• REQUIRED TASK 1
In the article on test-driving ASP.NET MVC, which project template does the author suggest using when creating an ASP.NET MVC project?

• TEXT BLOCK
--- --- ---
July 2012

Volume 27 Number 07

ASP.NET MVC 4 - Test-Driving ASP.NET MVC

By Keith Burnell | July 2012

At the core of the Model-View-Controller (MVC) pattern is the segregation of UI functions into three components. The model represents the data and behavior of your domain. The view manages the display of the model and handles interactions with users. The controller orchestrates the interactions between the view and the model. This separation of inherently difficult-to-test UI logic from the business logic makes applications implemented with the MVC pattern extremely testable. In this article I’ll discuss best practices and techniques for enhancing the testability of your ASP.NET MVC applications, including how to structure your solution, architecting your code to handle the injection of dependencies and implementing dependency injection with StructureMap.

Structuring Your Solution for Maximum Testability

What better way to start our discussion than where every developer starts a new project: creating the solution. I’ll discuss some best practices for laying out your Visual Studio solution based on my experience developing large enterprise ASP.NET MVC applications using test-driven development (TDD). To start, I suggest using the empty project template when creating an ASP.NET MVC project. The other templates are great for experimenting or creating proofs of concept, but they generally contain a lot of noise that’s distracting and unnecessary in a real enterprise application.

Whenever you create any type of complex application, you should use an n-tier approach. For ASP.NET MVC application development, I recommend using the approach illustrated in Figure 1 and Figure 2, which contain the following projects:

  • The Web project contains all the UI-specific code, including views, view models, scripts, CSS and so forth. This layer has the ability to access only the Controllers, Service, Domain and Shared projects.
--- --- ---
• RECORDS
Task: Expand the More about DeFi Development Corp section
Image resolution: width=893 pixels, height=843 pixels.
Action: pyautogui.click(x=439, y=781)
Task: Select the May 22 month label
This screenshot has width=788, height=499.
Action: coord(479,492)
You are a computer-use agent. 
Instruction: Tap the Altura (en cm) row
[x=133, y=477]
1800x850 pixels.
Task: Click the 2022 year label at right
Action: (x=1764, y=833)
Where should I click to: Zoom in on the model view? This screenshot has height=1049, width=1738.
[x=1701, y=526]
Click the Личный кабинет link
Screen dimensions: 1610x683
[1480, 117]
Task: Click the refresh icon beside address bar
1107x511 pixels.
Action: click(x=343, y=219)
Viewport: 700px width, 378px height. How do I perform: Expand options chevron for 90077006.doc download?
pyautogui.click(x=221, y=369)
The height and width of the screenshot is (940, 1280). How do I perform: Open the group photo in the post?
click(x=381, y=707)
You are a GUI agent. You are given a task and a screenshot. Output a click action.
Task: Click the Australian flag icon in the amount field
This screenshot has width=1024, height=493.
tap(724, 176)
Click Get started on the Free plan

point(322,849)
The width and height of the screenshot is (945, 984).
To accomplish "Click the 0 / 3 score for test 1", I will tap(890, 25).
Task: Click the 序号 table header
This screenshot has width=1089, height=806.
--- --- ---
• REQUIRED TASK 2
Reproduce the entries word for word, from the line holding "The height and" through the last line of the entries, inclusive.

• CORRECT RESULT 1
The empty project template.

• CORRECT RESULT 2
The height and width of the screenshot is (940, 1280). How do I perform: Open the group photo in the post?
click(x=381, y=707)
You are a GUI agent. You are given a task and a screenshot. Output a click action.
Task: Click the Australian flag icon in the amount field
This screenshot has width=1024, height=493.
tap(724, 176)
Click Get started on the Free plan

point(322,849)
The width and height of the screenshot is (945, 984).
To accomplish "Click the 0 / 3 score for test 1", I will tap(890, 25).
Task: Click the 序号 table header
This screenshot has width=1089, height=806.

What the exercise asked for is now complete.